While the effects varied by model, AI coding courses that focus on secure development practices are becoming increasingly relevant as teams grapple with these risks. The report underscores that even low-cost, open-source models may carry long-term costs if their outputs escape standard enterprise controls.

Methodology debate and sleeper agent parallels

Not all experts agree on the strength of the causal link. Lukasz Olejnik, a senior research fellow at King's College London, said the prompts used by Booz Allen may have included "unnecessary political or institutional keyword triggers" that are unlikely to appear in genuine government workflows. He argued that "insufficient evidence has been posted to verify the causal claims or generalize them to Chinese LLMs as a class."

Lenart Heim, an independent AI researcher formerly with the RAND Corporation, called the study credible but not entirely surprising. He pointed to earlier work by CrowdStrike and Anthropic that demonstrated models can be trained to behave normally until a specific trigger - such as a particular year or user context - causes them to write insecure code. Heim noted that as AI agents receive more automatic contextual information, including file headers that reveal government affiliation, the risk of triggering degraded behavior grows without any overt user action.

"It is certainly possible to implement sleeper agents in these models for specific situations to write insecure code," Heim said. "You might think: 'Well, I won't tell the model I'm in the US government - I'll just ask it to write code.' But … that context could activate degraded behavior."

What the report means for agency procurement and policy

Booz Allen recommends that the U.S. government ban Chinese models for any work touching government or critical infrastructure. The firm also urges contractors and the broader tech community to proactively remove code generated by these models from their supply chains. The report's authors note that many Chinese LLMs are trained on data shaped by China's internet controls and must legally reflect "Core Socialist Values," which may influence how they handle politically sensitive prompts.

Sen. Tom Cotton, R-Ark., told Fox News Digital that "American companies shouldn't build applications and write code with Chinese models, which introduce more cyber vulnerabilities. And the federal government should certainly not buy software from companies using Chinese coding tools."

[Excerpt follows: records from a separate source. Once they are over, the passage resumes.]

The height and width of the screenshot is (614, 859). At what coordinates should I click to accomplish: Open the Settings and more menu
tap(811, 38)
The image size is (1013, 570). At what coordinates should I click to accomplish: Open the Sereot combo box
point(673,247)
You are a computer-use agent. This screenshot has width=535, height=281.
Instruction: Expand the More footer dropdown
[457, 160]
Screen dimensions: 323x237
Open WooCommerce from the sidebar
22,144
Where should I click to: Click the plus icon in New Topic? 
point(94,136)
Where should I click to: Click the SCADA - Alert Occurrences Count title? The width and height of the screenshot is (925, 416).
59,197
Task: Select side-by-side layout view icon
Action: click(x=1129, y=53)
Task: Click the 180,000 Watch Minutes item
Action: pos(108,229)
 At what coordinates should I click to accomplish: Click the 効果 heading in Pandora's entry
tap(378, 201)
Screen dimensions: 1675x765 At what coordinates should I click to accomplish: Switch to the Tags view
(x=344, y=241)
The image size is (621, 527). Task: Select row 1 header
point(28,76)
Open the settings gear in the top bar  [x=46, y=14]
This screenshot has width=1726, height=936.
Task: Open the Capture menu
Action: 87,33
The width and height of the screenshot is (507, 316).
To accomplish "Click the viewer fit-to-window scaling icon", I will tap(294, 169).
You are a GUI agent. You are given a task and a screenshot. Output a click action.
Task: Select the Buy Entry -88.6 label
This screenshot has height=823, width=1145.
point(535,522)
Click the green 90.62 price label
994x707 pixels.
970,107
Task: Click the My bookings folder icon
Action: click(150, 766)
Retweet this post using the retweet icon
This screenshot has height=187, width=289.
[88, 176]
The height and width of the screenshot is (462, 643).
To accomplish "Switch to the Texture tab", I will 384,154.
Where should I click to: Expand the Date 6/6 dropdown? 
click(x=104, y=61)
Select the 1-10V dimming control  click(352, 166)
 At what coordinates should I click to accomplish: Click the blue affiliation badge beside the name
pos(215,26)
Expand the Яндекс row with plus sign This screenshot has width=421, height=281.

For teams working in AI for Government, this report adds a concrete security dimension to the ongoing conversation about model sourcing. Even when models appear performant and cost-effective, the study suggests the real expense may come later in the form of breachable code that standard review processes fail to catch.

Why this matters for government professionals

If your agency or team uses AI-assisted coding tools, the origin of the underlying model isn't an academic question - it's a supply chain risk. The Booz Allen findings don't prove intentional malice, but they do show that model behavior can shift in ways that undermine security when a user's identity is known or inferred. Government professionals should review procurement and development policies to ensure that any AI-generated code entering sensitive systems comes from models that have been independently evaluated for context-dependent behavior. The cheapest or fastest tool may not be the safest, and the vulnerabilities it introduces might not appear until after deployment.